I share Judge Adams’ view that the decisions of this court in Government of the Virgin Islands v. Smith, 615 F.2d 964 (3d Cir. 1980), and United States v. Herman, 589 F.2d 1191 (3d Cir. 1978), cert. denied, 441 U.S. 913, 99 S.Ct. 2014, 60 L.Ed.2d 386 (1979), where we affirmed the inherent power of the court to immunize a witness whose testimony is essential to an effective defense, stemmed from the need to protect the due process rights of a defendant. No comparable right is suggested in this case or in this situation. Instead this case merely illustrates the dilemma which the prosecutor often faces in selecting which defendant to prosecute when, for reasons of public policy, certain testimony is shielded by a privilege.
I do not suggest that a court has no inherent power to grant immunity in appropriate circumstances, nor am I willing at this time to hold that it does. It is possible that it would be more appropriate to wait for Congress to decide that the same strong public interest which impelled it to provide for statutory immunity when testimony is needed of a witness who claims the Fifth Amendment privilege warrants a similar statute when a witness claims marital privilege. There may be compelling arguments which would persuade us that it is appropriate for the court to act even in the absence of such a statute. If so, they can await resolution until the appropriate case.
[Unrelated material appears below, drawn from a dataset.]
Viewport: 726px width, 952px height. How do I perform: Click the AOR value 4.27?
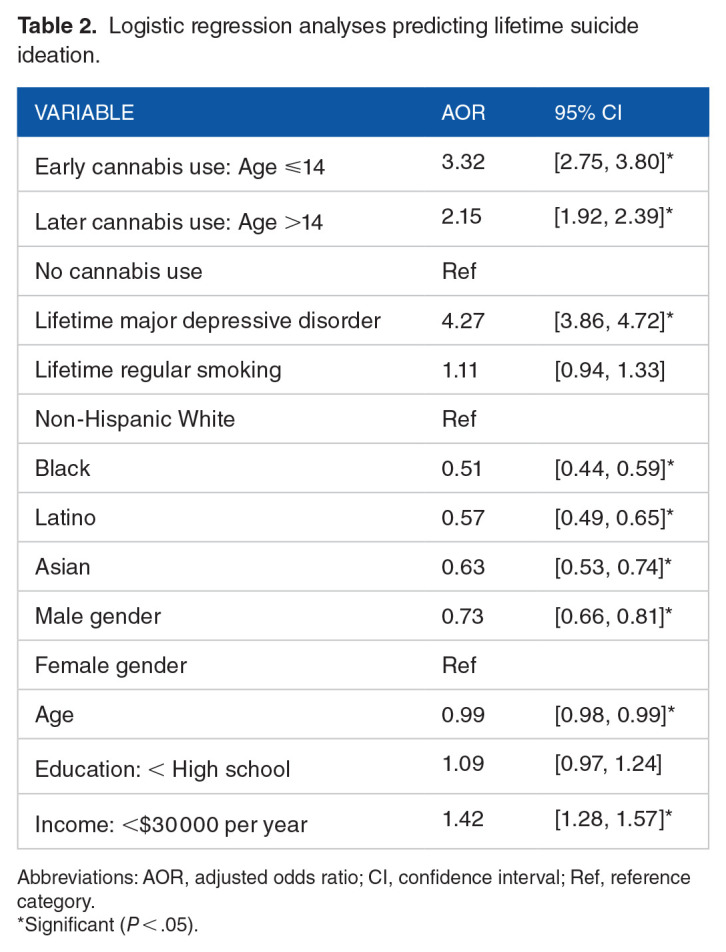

. The only reference at all by the government in its appellate brief to any hearing is in its suggestion that “the factual questions regarding the applicability of the marital privilege” could be decided at a Kastigar hearing at which the court could determine if the information used to indict the non-witness spouse was tainted. Government Brief at 15. This is on its face not the issue referred to in the text above, or in Judge Rosenn’s footnote 12.